**Excerpted text:**
Aghapura - named after Hazrat Dawood.
 Banjara Hills - named by Mehdi Nawaz Jung after the Banjara community, its original residents.
 Barkas - a corrupted form of Barracks; the area housed the military barracks of the Nizam
 Bashirbagh - literally "Bashir's garden" in Urdu; named after Nawab Bashir-ud-Doula, where his palace used to stand.
Begum Bazar - named after Humda Begum, wife of the second Nizam; It is believed she gave the land to the merchants of the city.
Begumpet - Named after Bahshir-ul-Nisa Begum, daughter of Sikandar Jah.
Chaderghat - "Chader" literally means "White Sheet" in Urdu.
Chettha Bazar - is a place at Purani Haveli. It is a corrupted form of Chath bazaar. Chath is a hindi/urdu word means Shade, which is used to provide shade to the bazaar marchants.
 Dar-ul-Shifa - literally "House of Healing" in Urdu; named after a historic hospital in the area.
Dabirpura - literally "Colony of Scholars". Named in the honour of Dabir-ul-Mulk.
 Falaknuma - literally "Mirror of the Sky" in Urdu; named after the Falaknuma Palace.
 Hayathnagar - named after Hayath Bakshi Begum, daughter of Muhammad Quli Qutb Shah; this is the area where she built a mosque.
 Himayatnagar - named after the son of the last Nizam, Prince Azam Jah, or Mir Himayat Ali Khan.
HITEC City - an abbreviated form of Hyderabad Information Technology and Engineering Consultancy City.
Hyderguda - named after Hyder Ali, a collector who acquired the property from Waheedunnissa Begum, sister of Sikandar Jah, the sixth Nizam of Hyderabad.

**Problem description:** Repeat the Hyderabad place-names text in full, word for word. Rely only on the Hyderabad place-names text; the listing adds nothing to it.

**Data:**
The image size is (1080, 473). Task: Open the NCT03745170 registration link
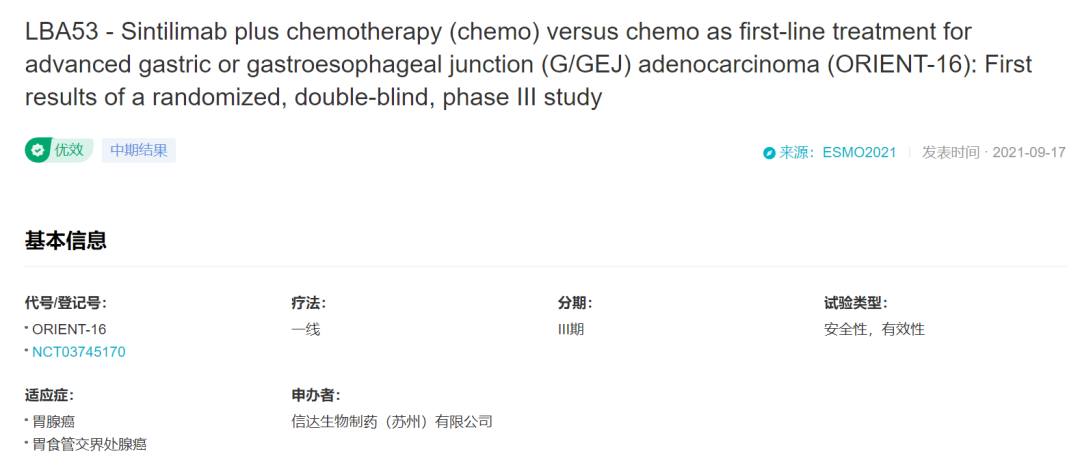click(79, 352)
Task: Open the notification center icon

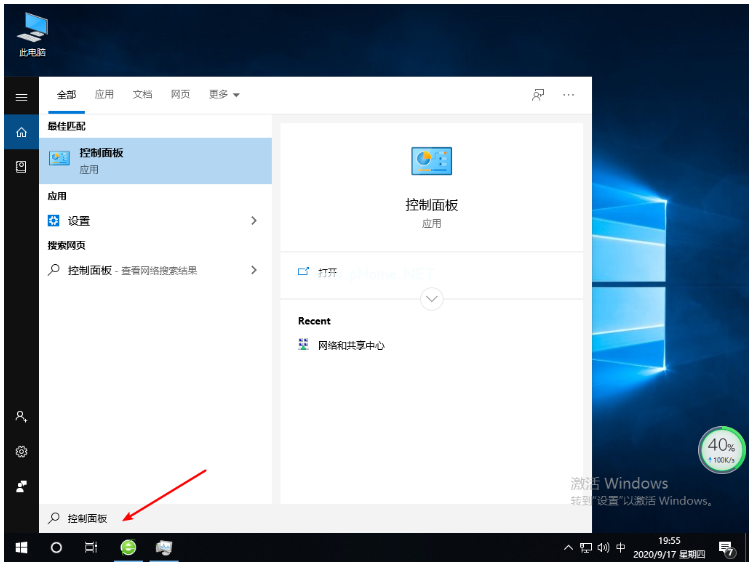Action: pyautogui.click(x=726, y=548)
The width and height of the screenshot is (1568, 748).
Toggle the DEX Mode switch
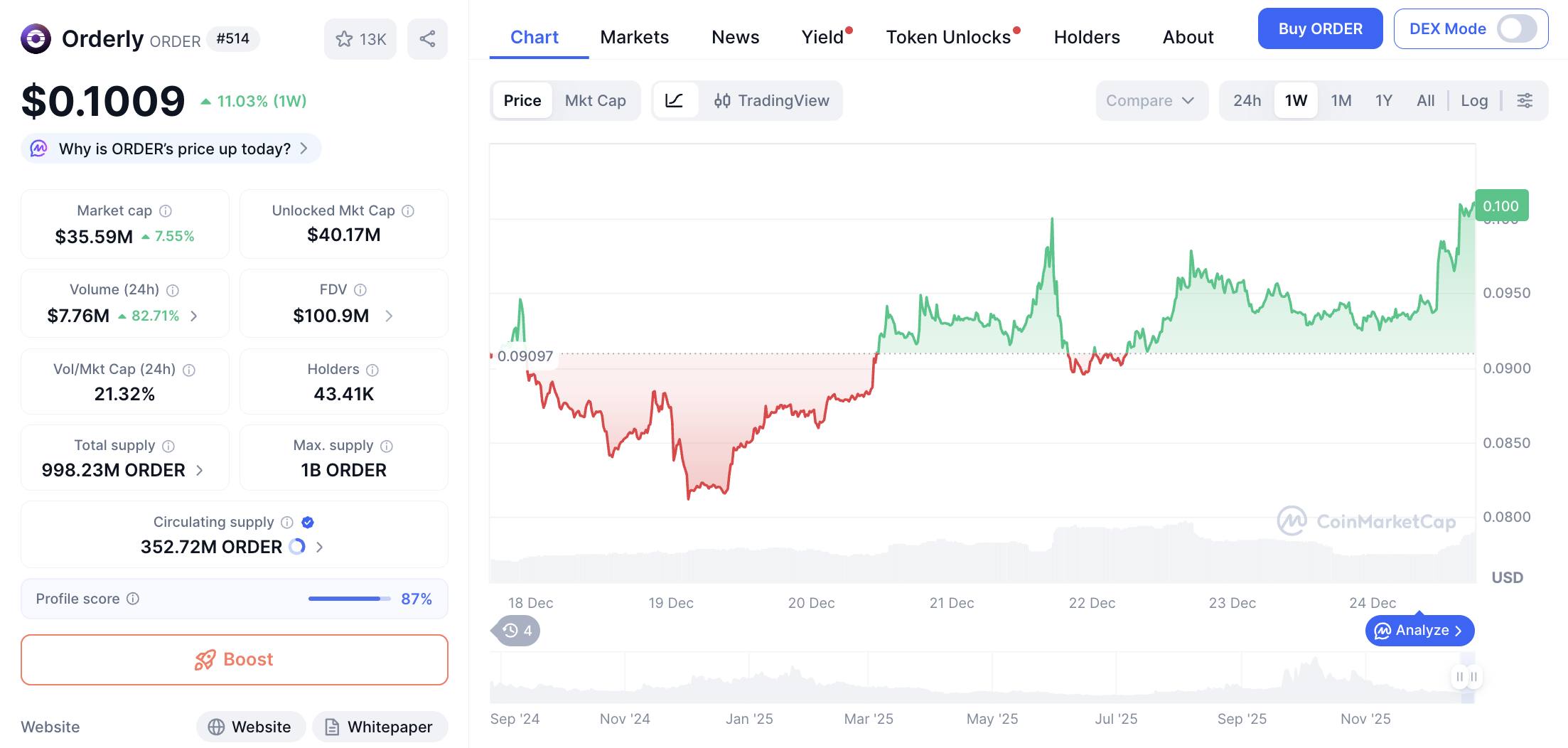[x=1516, y=29]
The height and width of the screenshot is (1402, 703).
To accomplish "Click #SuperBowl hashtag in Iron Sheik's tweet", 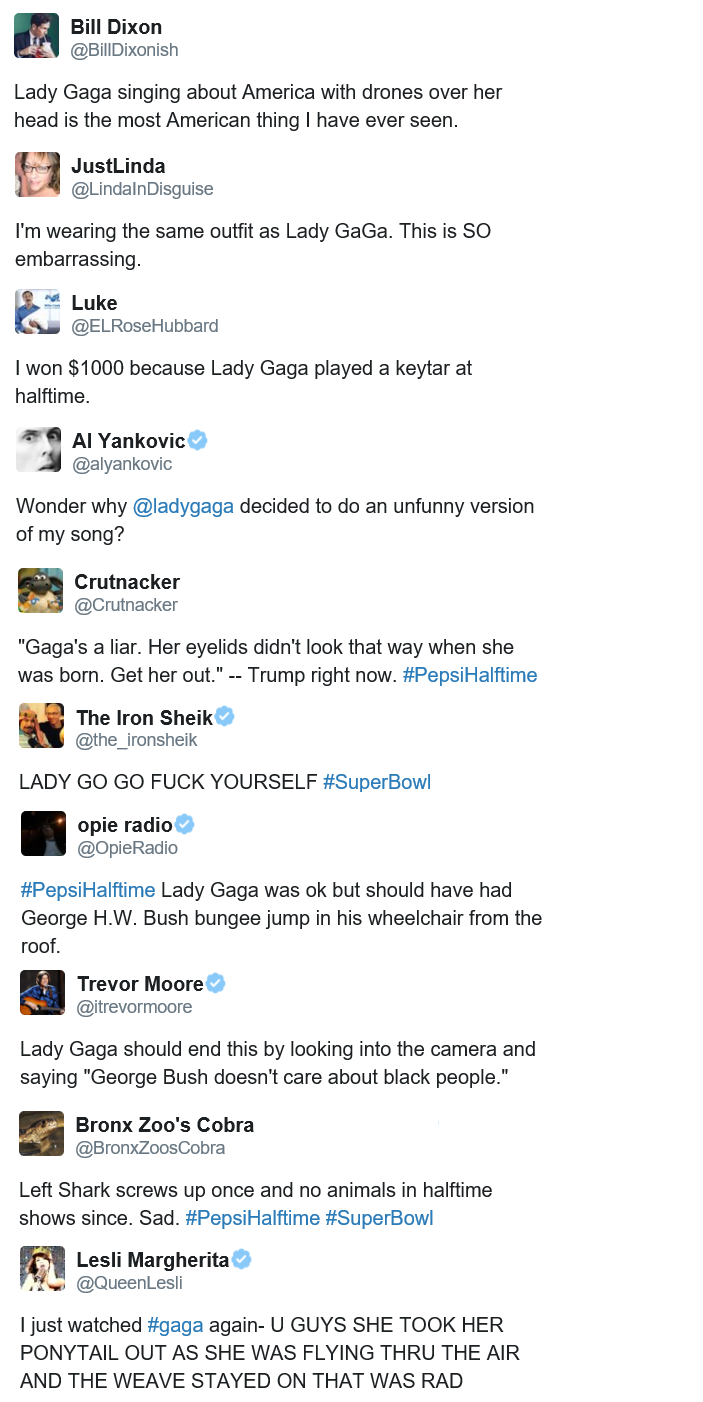I will (377, 782).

**Answer section:**
Aghapura - named after Hazrat Dawood.
 Banjara Hills - named by Mehdi Nawaz Jung after the Banjara community, its original residents.
 Barkas - a corrupted form of Barracks; the area housed the military barracks of the Nizam
 Bashirbagh - literally "Bashir's garden" in Urdu; named after Nawab Bashir-ud-Doula, where his palace used to stand.
Begum Bazar - named after Humda Begum, wife of the second Nizam; It is believed she gave the land to the merchants of the city.
Begumpet - Named after Bahshir-ul-Nisa Begum, daughter of Sikandar Jah.
Chaderghat - "Chader" literally means "White Sheet" in Urdu.
Chettha Bazar - is a place at Purani Haveli. It is a corrupted form of Chath bazaar. Chath is a hindi/urdu word means Shade, which is used to provide shade to the bazaar marchants.
 Dar-ul-Shifa - literally "House of Healing" in Urdu; named after a historic hospital in the area.
Dabirpura - literally "Colony of Scholars". Named in the honour of Dabir-ul-Mulk.
 Falaknuma - literally "Mirror of the Sky" in Urdu; named after the Falaknuma Palace.
 Hayathnagar - named after Hayath Bakshi Begum, daughter of Muhammad Quli Qutb Shah; this is the area where she built a mosque.
 Himayatnagar - named after the son of the last Nizam, Prince Azam Jah, or Mir Himayat Ali Khan.
HITEC City - an abbreviated form of Hyderabad Information Technology and Engineering Consultancy City.
Hyderguda - named after Hyder Ali, a collector who acquired the property from Waheedunnissa Begum, sister of Sikandar Jah, the sixth Nizam of Hyderabad.